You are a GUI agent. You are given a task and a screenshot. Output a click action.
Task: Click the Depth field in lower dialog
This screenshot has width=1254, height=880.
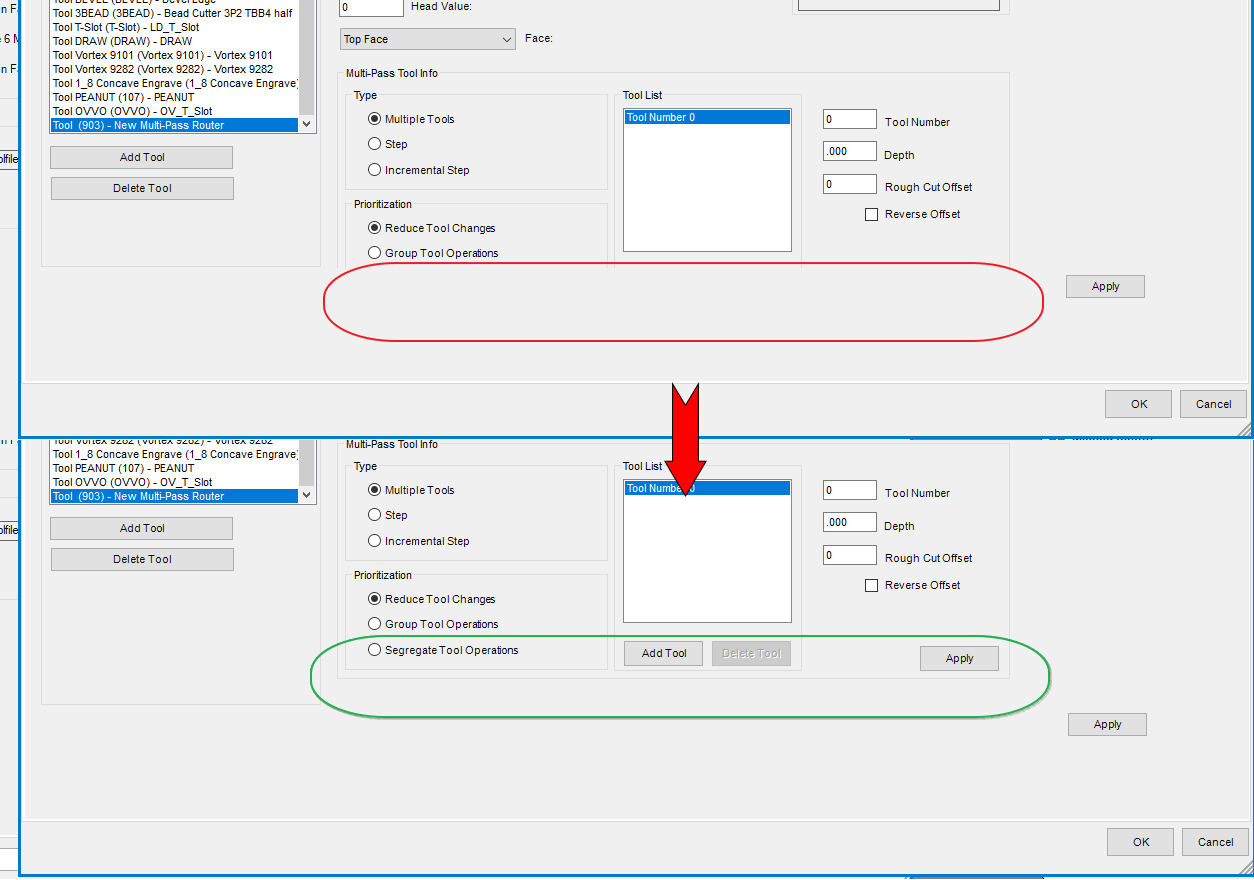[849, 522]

- - -

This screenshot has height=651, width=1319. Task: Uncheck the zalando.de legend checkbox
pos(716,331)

- - -

## WHAT YOU SHOULD DO
Can you convert the lines starting with the one containing "This screenshot has height=651, width=1319." and going on through the one containing "pos(716,331)" into a Markdown table with a Row column for the row number and a Line column for the line, skipping any blank lines?

## FULL OUTPUT
| Row | Line |
|---|---|
| 1 | This screenshot has height=651, width=1319. Task: Uncheck the zalando.de legend checkbox |
| 2 | pos(716,331) |